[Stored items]
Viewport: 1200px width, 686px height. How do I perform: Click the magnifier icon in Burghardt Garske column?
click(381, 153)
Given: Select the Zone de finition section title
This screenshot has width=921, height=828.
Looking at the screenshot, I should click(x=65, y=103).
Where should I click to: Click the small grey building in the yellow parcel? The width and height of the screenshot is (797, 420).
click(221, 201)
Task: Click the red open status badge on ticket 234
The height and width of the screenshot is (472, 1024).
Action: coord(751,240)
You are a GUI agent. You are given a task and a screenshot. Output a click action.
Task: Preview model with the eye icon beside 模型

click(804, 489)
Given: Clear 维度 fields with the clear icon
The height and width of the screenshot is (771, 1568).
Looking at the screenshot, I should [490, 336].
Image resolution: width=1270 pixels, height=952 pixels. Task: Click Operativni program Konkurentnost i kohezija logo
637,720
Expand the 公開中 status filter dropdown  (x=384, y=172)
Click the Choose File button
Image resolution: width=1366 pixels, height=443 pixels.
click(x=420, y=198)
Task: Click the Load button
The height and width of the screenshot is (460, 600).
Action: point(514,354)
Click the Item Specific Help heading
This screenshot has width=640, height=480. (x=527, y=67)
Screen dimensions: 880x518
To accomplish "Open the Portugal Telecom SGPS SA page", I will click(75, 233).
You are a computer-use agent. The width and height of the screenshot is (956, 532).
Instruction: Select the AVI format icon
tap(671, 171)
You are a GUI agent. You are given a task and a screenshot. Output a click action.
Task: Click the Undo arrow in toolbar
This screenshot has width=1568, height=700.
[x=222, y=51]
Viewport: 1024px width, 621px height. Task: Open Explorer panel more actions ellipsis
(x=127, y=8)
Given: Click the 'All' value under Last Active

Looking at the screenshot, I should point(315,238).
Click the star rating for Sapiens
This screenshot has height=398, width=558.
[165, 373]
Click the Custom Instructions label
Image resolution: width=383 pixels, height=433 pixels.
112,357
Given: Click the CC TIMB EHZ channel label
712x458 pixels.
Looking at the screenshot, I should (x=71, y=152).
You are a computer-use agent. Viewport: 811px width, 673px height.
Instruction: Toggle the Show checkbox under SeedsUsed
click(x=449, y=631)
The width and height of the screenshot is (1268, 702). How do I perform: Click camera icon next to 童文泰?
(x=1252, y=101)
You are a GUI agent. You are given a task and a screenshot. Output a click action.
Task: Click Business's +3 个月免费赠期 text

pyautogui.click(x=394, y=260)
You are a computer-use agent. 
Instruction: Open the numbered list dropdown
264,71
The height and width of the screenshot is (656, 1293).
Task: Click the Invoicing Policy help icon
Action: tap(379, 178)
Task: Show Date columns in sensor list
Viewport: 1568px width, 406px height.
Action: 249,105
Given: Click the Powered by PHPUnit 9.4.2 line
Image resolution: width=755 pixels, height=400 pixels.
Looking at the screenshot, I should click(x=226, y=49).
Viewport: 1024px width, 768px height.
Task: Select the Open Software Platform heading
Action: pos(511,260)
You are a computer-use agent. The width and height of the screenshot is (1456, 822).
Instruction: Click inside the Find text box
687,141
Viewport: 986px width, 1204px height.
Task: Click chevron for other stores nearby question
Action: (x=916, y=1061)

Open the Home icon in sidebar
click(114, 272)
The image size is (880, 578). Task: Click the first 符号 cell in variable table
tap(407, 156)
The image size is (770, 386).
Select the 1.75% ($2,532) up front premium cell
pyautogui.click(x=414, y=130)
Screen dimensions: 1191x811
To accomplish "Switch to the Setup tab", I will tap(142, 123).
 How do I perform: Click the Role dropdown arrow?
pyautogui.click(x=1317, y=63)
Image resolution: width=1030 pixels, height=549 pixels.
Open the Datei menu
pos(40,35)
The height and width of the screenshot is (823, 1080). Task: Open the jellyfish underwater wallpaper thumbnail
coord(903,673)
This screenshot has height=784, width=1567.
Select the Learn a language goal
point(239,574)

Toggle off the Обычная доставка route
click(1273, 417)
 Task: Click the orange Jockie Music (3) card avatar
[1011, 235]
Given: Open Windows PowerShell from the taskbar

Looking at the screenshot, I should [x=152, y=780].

## Work instructions
All of the data above needs to be written out again, exactly.

## Answer for the task
Viewport: 1200px width, 686px height. How do I perform: Click the magnifier icon in Burghardt Garske column?
click(381, 153)
Given: Select the Zone de finition section title
This screenshot has width=921, height=828.
Looking at the screenshot, I should click(x=65, y=103).
Where should I click to: Click the small grey building in the yellow parcel? The width and height of the screenshot is (797, 420).
click(221, 201)
Task: Click the red open status badge on ticket 234
The height and width of the screenshot is (472, 1024).
Action: coord(751,240)
You are a GUI agent. You are given a task and a screenshot. Output a click action.
Task: Preview model with the eye icon beside 模型

click(804, 489)
Given: Clear 维度 fields with the clear icon
The height and width of the screenshot is (771, 1568).
Looking at the screenshot, I should [490, 336].
Image resolution: width=1270 pixels, height=952 pixels. Task: Click Operativni program Konkurentnost i kohezija logo
637,720
Expand the 公開中 status filter dropdown  (x=384, y=172)
Click the Choose File button
Image resolution: width=1366 pixels, height=443 pixels.
click(x=420, y=198)
Task: Click the Load button
The height and width of the screenshot is (460, 600).
Action: point(514,354)
Click the Item Specific Help heading
This screenshot has width=640, height=480. (x=527, y=67)
Screen dimensions: 880x518
To accomplish "Open the Portugal Telecom SGPS SA page", I will click(75, 233).
You are a computer-use agent. The width and height of the screenshot is (956, 532).
Instruction: Select the AVI format icon
tap(671, 171)
You are a GUI agent. You are given a task and a screenshot. Output a click action.
Task: Click the Undo arrow in toolbar
This screenshot has width=1568, height=700.
[x=222, y=51]
Viewport: 1024px width, 621px height. Task: Open Explorer panel more actions ellipsis
(x=127, y=8)
Given: Click the 'All' value under Last Active

Looking at the screenshot, I should point(315,238).
Click the star rating for Sapiens
This screenshot has height=398, width=558.
[165, 373]
Click the Custom Instructions label
Image resolution: width=383 pixels, height=433 pixels.
112,357
Given: Click the CC TIMB EHZ channel label
712x458 pixels.
Looking at the screenshot, I should (x=71, y=152).
You are a computer-use agent. Viewport: 811px width, 673px height.
Instruction: Toggle the Show checkbox under SeedsUsed
click(x=449, y=631)
The width and height of the screenshot is (1268, 702). How do I perform: Click camera icon next to 童文泰?
(x=1252, y=101)
You are a GUI agent. You are given a task and a screenshot. Output a click action.
Task: Click Business's +3 个月免费赠期 text

pyautogui.click(x=394, y=260)
You are a computer-use agent. 
Instruction: Open the numbered list dropdown
264,71
The height and width of the screenshot is (656, 1293).
Task: Click the Invoicing Policy help icon
Action: tap(379, 178)
Task: Show Date columns in sensor list
Viewport: 1568px width, 406px height.
Action: 249,105
Given: Click the Powered by PHPUnit 9.4.2 line
Image resolution: width=755 pixels, height=400 pixels.
Looking at the screenshot, I should click(x=226, y=49).
Viewport: 1024px width, 768px height.
Task: Select the Open Software Platform heading
Action: pos(511,260)
You are a computer-use agent. The width and height of the screenshot is (1456, 822).
Instruction: Click inside the Find text box
687,141
Viewport: 986px width, 1204px height.
Task: Click chevron for other stores nearby question
Action: (x=916, y=1061)

Open the Home icon in sidebar
click(114, 272)
The image size is (880, 578). Task: Click the first 符号 cell in variable table
tap(407, 156)
The image size is (770, 386).
Select the 1.75% ($2,532) up front premium cell
pyautogui.click(x=414, y=130)
Screen dimensions: 1191x811
To accomplish "Switch to the Setup tab", I will tap(142, 123).
 How do I perform: Click the Role dropdown arrow?
pyautogui.click(x=1317, y=63)
Image resolution: width=1030 pixels, height=549 pixels.
Open the Datei menu
pos(40,35)
The height and width of the screenshot is (823, 1080). Task: Open the jellyfish underwater wallpaper thumbnail
coord(903,673)
This screenshot has height=784, width=1567.
Select the Learn a language goal
point(239,574)

Toggle off the Обычная доставка route
click(1273, 417)
 Task: Click the orange Jockie Music (3) card avatar
[1011, 235]
Given: Open Windows PowerShell from the taskbar

Looking at the screenshot, I should [x=152, y=780].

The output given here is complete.